The Best Business School I Ever Attended Had No Classrooms

Seven principles from the mountains that shape resilient leadership and scalable businesses.
24 Mar 2026
At 3,900 metres above sea level, somewhere between a Himalayan ridge and complete exhaustion, I had one of the clearest strategic insights of my entrepreneurial career. No whiteboard. No deck. Just thin air, burning legs, and sudden clarity. That's when I understood: the trail doesn't just test you physically. It teaches you how to build something that lasts. I've spent years navigating the waste management and sustainability space at Vermigold Ecotech — a sector that demands long-term thinking, operational discipline, and composure under pressure. And the best preparation I've found isn't an MBA or a management retreat. It's lacing up my boots and heading out — into the Himalayas, the dense forests of Central India, or the familiar trails around Mumbai.

Here are the seven principles the trail has burned into me — each one as relevant at 5,000 metres as it is in a boardroom:

  • Endurance Beats Intensity: Mountains don't reward speed. They reward pacing. I've watched fit trekkers burn out by noon while slower, steadier climbers reach the summit. Sustainability businesses are identical — impact accumulates through daily discipline, not bursts of brilliance. The compounding effect of consistent progress, especially when conditions are harsh and results feel invisible, is what separates ventures that endure from those that fade.

  • Systems Outperform Individual Effort: Raw fitness gets you nowhere on a serious trek if your layering system fails, your hydration is off, or your rest schedule breaks down. The mountain doesn't care how motivated you are. In waste management, outcomes don't come from heroics — they come from systems that operate quietly and consistently, long after the excitement of launch fades. Firefighting feels productive. Systems are what scale.

  • Adaptation is Non-Negotiable: The gear that saves your life on a sub-zero Himalayan pass will exhaust you on a humid forest trail in Central India. You don't get to carry yesterday's strategy into today's terrain. Entrepreneurship is the same — markets shift, regulations evolve, customer needs change. The ability to pivot without losing sight of the core mission is not just useful. In a sector like ours, it's survival.

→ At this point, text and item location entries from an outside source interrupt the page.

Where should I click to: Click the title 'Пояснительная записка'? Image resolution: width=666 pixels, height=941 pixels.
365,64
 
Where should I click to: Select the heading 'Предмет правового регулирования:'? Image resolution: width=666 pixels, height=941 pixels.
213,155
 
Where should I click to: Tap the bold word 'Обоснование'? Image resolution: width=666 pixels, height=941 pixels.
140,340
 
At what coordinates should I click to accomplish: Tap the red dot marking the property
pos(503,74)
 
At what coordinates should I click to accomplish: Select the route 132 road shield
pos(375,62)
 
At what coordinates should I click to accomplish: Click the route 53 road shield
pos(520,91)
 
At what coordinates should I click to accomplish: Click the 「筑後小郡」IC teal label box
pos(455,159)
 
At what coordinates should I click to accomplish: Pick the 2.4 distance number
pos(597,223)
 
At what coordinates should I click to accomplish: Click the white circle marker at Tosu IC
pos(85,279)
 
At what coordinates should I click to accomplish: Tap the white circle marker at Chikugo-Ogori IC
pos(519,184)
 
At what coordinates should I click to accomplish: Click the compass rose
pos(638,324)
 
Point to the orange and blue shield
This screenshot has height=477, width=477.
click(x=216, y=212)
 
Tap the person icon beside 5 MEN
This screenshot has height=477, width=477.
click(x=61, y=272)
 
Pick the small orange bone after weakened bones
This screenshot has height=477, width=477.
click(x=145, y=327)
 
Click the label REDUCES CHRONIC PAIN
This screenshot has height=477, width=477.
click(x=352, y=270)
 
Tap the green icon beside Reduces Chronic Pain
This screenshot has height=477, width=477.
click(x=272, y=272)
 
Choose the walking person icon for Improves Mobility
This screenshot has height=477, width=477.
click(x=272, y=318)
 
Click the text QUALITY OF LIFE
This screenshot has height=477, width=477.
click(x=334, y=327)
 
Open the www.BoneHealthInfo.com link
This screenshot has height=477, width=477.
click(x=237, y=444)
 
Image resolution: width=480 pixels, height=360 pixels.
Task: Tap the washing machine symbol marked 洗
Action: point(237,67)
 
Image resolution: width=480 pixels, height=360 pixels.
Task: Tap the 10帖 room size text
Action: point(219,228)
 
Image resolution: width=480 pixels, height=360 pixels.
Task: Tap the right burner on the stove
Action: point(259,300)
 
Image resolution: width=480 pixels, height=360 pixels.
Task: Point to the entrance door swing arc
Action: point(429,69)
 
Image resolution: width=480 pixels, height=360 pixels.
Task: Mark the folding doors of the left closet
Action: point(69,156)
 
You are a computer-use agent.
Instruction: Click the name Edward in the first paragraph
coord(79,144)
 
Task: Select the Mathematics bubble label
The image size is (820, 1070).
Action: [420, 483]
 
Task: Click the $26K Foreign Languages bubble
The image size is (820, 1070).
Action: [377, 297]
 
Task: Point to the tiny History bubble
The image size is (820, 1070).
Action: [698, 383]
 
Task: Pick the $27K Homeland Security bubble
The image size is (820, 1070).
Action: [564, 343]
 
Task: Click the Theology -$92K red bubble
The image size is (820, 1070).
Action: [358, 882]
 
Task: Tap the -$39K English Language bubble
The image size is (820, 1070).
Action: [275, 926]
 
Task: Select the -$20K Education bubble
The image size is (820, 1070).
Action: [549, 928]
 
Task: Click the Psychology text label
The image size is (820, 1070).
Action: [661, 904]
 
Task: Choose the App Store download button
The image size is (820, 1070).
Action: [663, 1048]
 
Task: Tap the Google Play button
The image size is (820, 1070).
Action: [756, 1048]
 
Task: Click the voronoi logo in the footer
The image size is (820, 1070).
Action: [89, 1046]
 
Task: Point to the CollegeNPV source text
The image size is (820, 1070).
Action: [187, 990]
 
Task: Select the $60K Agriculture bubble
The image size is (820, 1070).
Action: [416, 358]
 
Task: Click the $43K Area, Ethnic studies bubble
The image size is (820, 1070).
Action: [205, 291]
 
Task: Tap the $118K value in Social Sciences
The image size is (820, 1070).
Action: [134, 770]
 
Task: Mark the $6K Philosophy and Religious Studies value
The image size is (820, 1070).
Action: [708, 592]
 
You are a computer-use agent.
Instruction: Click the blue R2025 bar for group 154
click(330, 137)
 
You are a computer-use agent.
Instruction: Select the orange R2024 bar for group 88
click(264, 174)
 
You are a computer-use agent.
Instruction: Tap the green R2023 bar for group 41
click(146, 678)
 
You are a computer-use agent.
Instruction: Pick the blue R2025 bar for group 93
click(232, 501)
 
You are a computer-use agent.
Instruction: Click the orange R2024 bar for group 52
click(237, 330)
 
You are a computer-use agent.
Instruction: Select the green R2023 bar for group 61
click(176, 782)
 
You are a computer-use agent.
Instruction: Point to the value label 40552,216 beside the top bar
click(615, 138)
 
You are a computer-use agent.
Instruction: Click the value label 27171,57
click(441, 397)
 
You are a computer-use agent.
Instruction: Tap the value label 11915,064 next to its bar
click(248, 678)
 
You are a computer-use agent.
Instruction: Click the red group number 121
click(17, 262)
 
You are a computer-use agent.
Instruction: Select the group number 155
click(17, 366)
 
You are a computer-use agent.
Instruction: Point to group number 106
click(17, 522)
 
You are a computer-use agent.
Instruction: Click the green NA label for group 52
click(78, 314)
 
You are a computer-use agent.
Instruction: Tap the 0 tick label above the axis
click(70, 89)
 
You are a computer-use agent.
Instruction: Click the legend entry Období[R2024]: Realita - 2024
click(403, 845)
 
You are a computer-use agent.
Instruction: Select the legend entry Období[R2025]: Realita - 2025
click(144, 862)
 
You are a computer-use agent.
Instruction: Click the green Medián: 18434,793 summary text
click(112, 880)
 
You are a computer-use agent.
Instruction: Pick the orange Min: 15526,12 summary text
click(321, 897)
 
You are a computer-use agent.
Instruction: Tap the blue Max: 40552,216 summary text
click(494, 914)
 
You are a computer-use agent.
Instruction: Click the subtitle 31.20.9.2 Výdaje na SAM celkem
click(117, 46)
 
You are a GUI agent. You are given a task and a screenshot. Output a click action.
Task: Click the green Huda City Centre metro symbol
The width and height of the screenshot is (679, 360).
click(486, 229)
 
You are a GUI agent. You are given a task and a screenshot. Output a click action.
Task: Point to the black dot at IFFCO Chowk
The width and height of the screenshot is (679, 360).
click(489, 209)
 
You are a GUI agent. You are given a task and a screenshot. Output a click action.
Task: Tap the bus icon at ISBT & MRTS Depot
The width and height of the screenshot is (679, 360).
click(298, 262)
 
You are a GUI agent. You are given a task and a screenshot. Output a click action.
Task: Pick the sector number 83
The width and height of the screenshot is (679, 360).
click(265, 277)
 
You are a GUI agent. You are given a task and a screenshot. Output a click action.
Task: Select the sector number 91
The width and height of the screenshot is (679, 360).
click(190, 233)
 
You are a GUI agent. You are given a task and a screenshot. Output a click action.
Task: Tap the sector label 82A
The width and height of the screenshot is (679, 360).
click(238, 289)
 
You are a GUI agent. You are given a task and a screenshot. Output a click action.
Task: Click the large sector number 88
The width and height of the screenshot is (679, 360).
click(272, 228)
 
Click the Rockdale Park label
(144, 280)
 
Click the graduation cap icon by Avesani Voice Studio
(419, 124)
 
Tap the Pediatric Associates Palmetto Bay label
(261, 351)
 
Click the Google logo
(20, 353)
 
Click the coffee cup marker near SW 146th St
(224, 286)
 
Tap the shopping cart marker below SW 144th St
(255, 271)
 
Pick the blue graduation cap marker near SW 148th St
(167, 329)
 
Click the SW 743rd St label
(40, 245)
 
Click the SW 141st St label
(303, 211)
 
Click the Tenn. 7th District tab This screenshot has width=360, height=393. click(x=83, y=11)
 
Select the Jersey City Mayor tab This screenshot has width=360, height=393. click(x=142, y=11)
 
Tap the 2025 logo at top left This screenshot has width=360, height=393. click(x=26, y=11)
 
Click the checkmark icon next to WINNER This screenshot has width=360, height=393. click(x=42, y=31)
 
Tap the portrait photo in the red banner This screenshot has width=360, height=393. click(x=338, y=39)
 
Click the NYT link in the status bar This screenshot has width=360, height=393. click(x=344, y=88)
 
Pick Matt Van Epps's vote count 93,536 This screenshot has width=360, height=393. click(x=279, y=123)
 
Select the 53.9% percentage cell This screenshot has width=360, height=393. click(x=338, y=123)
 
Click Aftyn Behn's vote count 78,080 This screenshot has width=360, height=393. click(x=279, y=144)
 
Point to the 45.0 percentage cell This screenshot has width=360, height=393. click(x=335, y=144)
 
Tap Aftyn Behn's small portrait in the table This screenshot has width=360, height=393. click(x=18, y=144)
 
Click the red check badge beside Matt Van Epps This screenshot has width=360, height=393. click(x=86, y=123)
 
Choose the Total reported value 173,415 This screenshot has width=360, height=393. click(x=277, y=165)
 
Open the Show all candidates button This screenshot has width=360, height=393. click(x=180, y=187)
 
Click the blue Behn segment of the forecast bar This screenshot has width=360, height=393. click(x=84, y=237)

  • Frugality Sharpens Judgment: Every unnecessary gram in your pack is a tax you pay on every uphill step. Trekkers who over-pack don't just struggle — they make poor decisions when it counts. Scarcity on the trail is not a punishment; it's a filter. It forces you to distinguish what is essential from what is merely comfortable. I've brought this lens back to Vermigold: constraints are not a weakness — they are one of the clearest tools for sharpening judgment and exposing what really matters.

  • Nature Teaches Structural Integrity: Spend enough time in the wild and something fundamental shifts in how you see waste. In a forest ecosystem, there is no such thing as garbage — every output is an input somewhere else. This is not a metaphor; it's the operating principle of the natural world. At Vermigold, this is the foundation we build on. Sustainability cannot be bolted onto a business as a marketing layer. It must be embedded in the structural design — the same way a forest embeds it into every cycle of life and decay.

  • Silence Improves Decisions: Hours into a long trail, the mental chatter slows and something else takes its place — a kind of focused stillness that's almost impossible to manufacture in an office. Some of my clearest strategic decisions have arrived not in meetings, but in the silence between footsteps. In a world of constant pings, alerts, and opinions, the ability to step away and think without interruption is not a luxury — it is a competitive advantage that most leaders never develop.

  • Leadership is a Collective Journey: On the trail, the team moves at the speed of the slowest member. There is no workaround, no shortcut, and no leaving anyone behind — not if you want everyone to reach the top. Extreme conditions strip away hierarchy and expose something more fundamental: interdependence. The strongest person on the mountain is only as effective as the support they give and receive. Sustainable businesses are built exactly this way — by resilient teams who carry each other through the hard terrain.


The Trail Doesn't Lie

Nature is the original systems engineer. It has been solving for efficiency, adaptation, and zero waste for billions of years — and it teaches through discomfort, not comfort. Every hard climb I've done has made me a sharper thinker, a more patient leader, and a clearer decision-maker. For me, the trail isn't an escape from the work of building Vermigold. It is the work. If you're an entrepreneur who hasn't spent serious time outdoors lately, I'd ask you this: where else are you going to find seven hours of uninterrupted thinking, a full-body stress test, and a masterclass in systems design — all at the same time?